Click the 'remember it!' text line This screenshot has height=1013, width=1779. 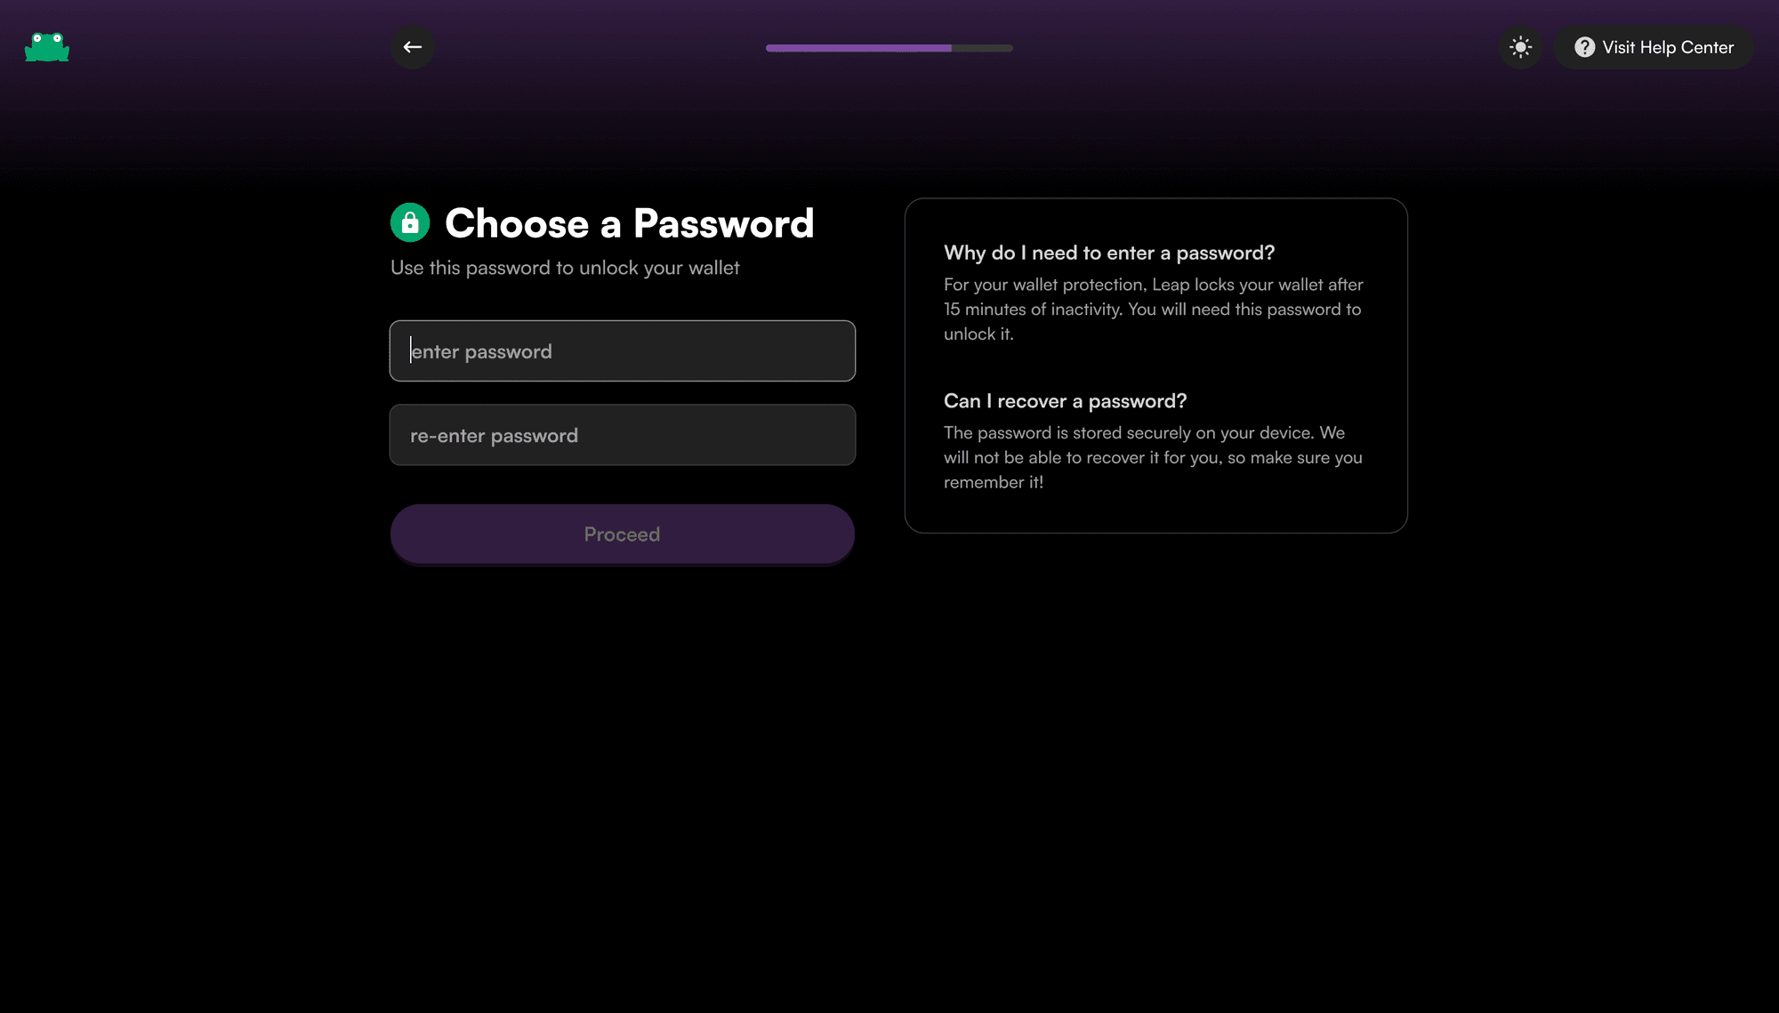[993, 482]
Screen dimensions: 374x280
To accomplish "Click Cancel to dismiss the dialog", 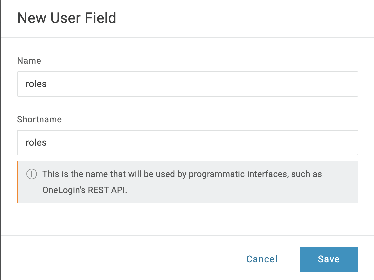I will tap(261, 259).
-*-*-
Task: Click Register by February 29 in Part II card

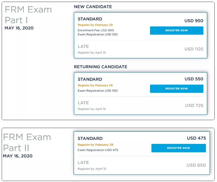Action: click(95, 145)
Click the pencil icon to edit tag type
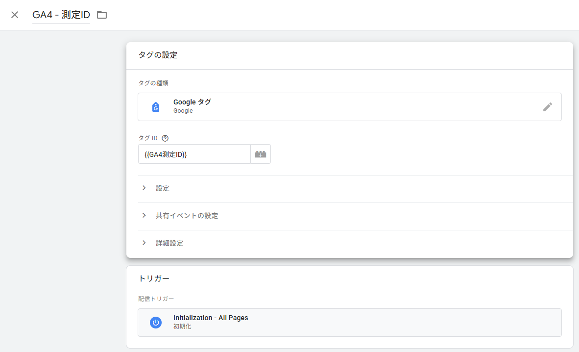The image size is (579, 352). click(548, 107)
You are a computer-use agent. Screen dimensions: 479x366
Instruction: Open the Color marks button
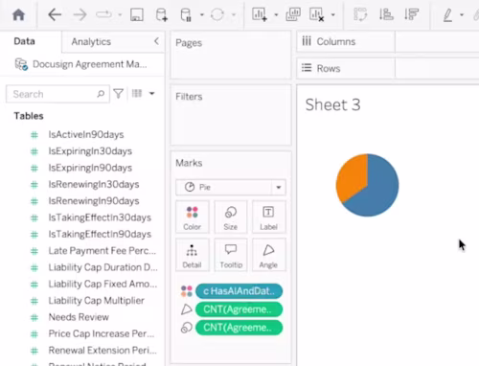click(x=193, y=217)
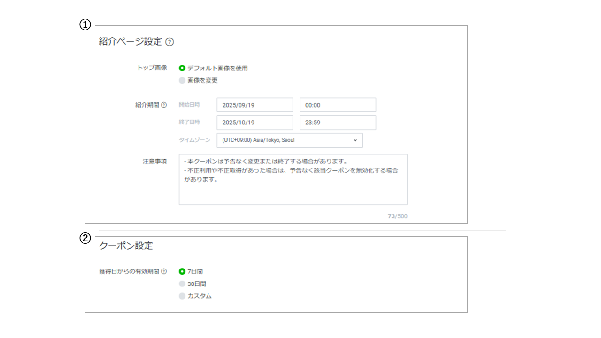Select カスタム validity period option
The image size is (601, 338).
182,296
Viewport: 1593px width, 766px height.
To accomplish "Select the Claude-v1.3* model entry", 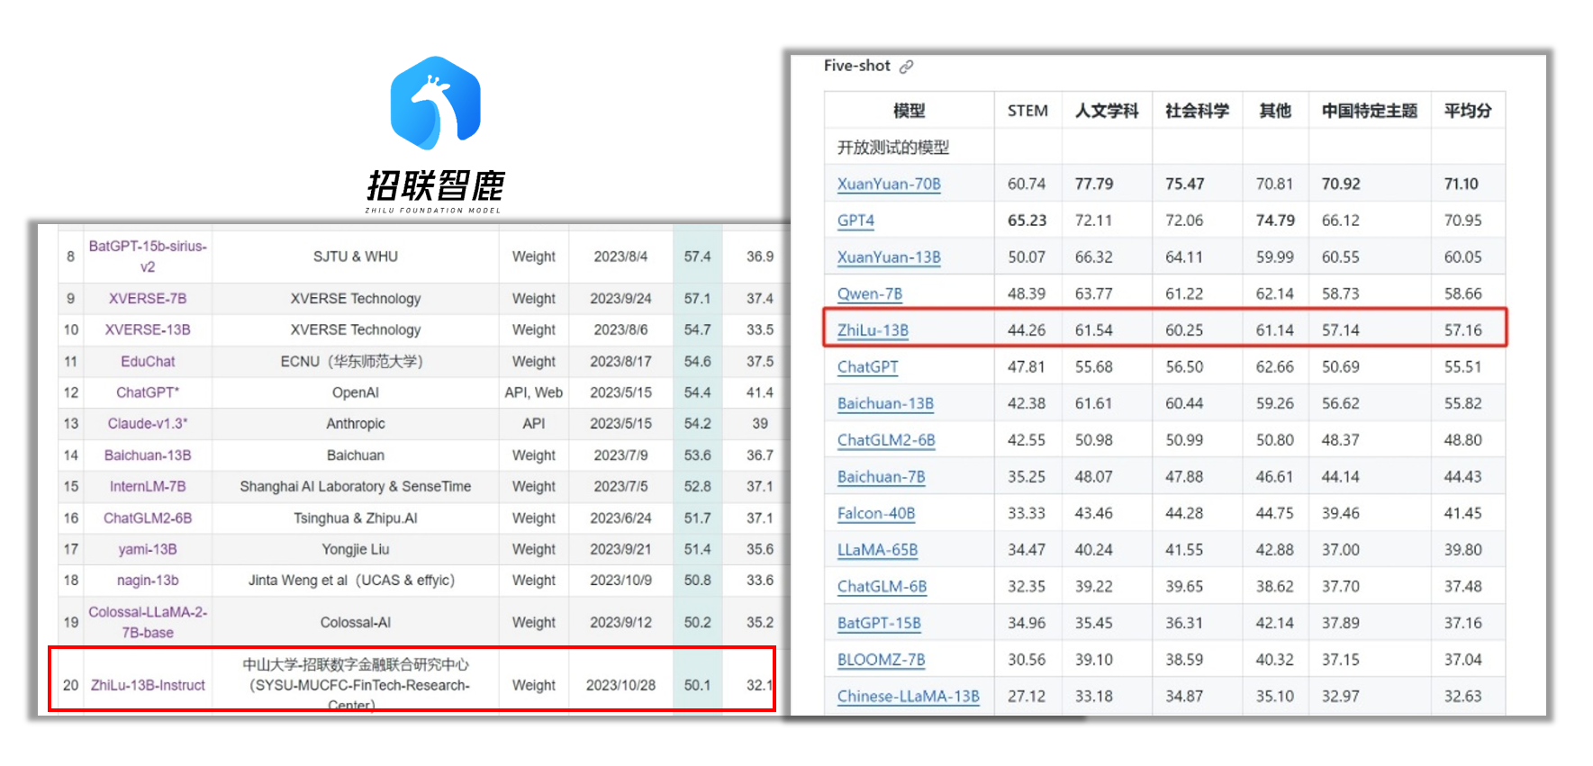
-*-*-
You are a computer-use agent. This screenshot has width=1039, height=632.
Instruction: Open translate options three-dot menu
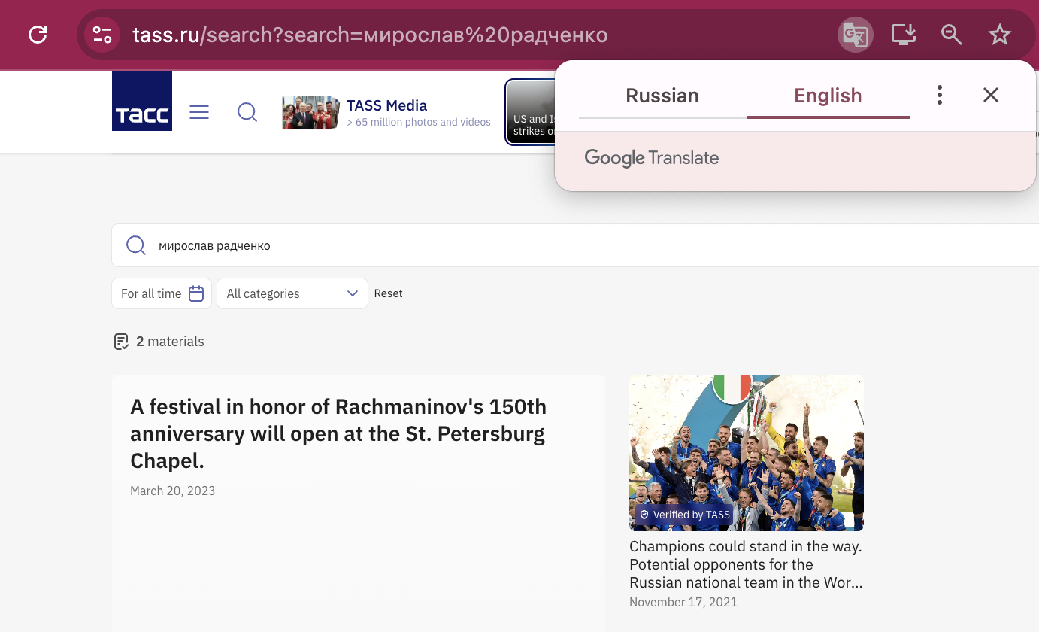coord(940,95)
-*-*-
### PROBLEM REQUIREMENTS
Every line above with the word "computer" belongs in the answer, copied as written.

### RESULT
You are a computer-use agent. Screen dimensions: 479x366
You are a computer-use agent. This screenshot has width=1039, height=632.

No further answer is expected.